17. In light of Congress's codification of the Commission's rate
averaging and rate integration policies in section 254(g) of the
Communications Act, the Commission's rules implementing that section,
and the other actions taken in the Geographic Averaging Order, we find
that Hawaii's request that we impose a service requirement on AT&T has
been superseded and is now moot because AT&T cannot deaverage its rates
consistent with federal law. We also find no basis to impose on AT&T a
service requirement not imposed on other carriers subject to the rate
averaging and rate integration rules. Accordingly, for the foregoing
reasons, we find that the relief sought by Hawaii is unnecessary in
light of the Commission's implementation of the geographic rate
averaging and rate integration requirements of the Communications Act,
and of AT&T's specific voluntary commitments concerning service to
Hawaii and Alaska. We therefore deny Hawaii's petition.

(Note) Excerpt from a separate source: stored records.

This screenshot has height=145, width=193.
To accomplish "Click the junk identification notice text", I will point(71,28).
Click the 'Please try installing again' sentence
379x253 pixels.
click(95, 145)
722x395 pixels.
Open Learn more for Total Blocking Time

2. Whether Reclassification of AT&T Applies to AT&T/Alascom
a. Position of the Parties. 18. GCI asks the Commission either to
clarify that the reclassification of AT&T does not apply to AT&T/
Alascom, Inc., or to reconsider and reverse any finding that AT&T/
Alascom is no longer dominant. GCI justifies its request on the grounds
that AT&T did not seek to reclassify Alascom as non-dominant, and that
the Commission did not address the reclassification of Alascom in the
AT&T Reclassification Order. GCI argues that the Commission found
Alascom dominant in the Alaska market in the Competitive Carrier Fifth
Report and Order (49 FR 34824 (September 4, 1984)), and has never
reversed that finding. It also contends that this finding could not be
reversed, in light of AT&T/Alascom's legally enforced monopoly in the
Alaska Bush. GCI argues that AT&T/Alascom is able to leverage its
market power beyond the Bush because of Commission policies requiring
other carriers serving Alaska to purchase Bush distribution services
from AT&T/Alascom. GCI also argues that it is unclear how long AT&T/
Alascom's market power in the Alaska Bush will persist. GCI adds that,
even if the Alaska Bush were opened immediately, it would take
significant time for the market to become workably competitive, because
of the time necessary to construct a competing network.

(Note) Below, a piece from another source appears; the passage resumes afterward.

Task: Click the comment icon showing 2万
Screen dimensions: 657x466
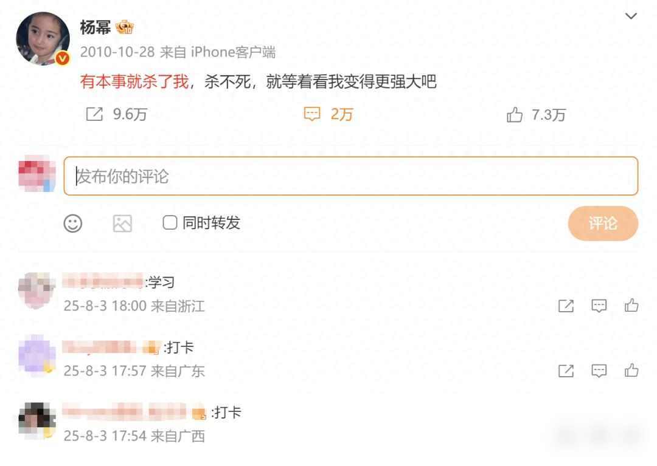Action: click(x=311, y=114)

19. Alaska and MCI likewise claim that the Commission's
reclassification of AT&T does not affect AT&T/Alascom's classification
as a dominant carrier. Alaska argues that, in reclassifying AT&T, the
Commission noted that Alascom continues to be ``governed by dominant
carrier rules where it has a facilities monopoly, namely the Bush
areas,'' and therefore that the AT&T Reclassification Order does not
affect the classification of AT&T Alascom, Inc. MCI argues that the
Commission's reclassification of AT&T as non-dominant in the domestic
market was based on market characteristics in the
[[Page 56114]]
``lower 48'' states, which are not representative of the Alaska market.
It adds that a separate finding that AT&T/Alascom does not possess
market power in Alaska is therefore required, but that such a
determination is impossible to make and support at this time.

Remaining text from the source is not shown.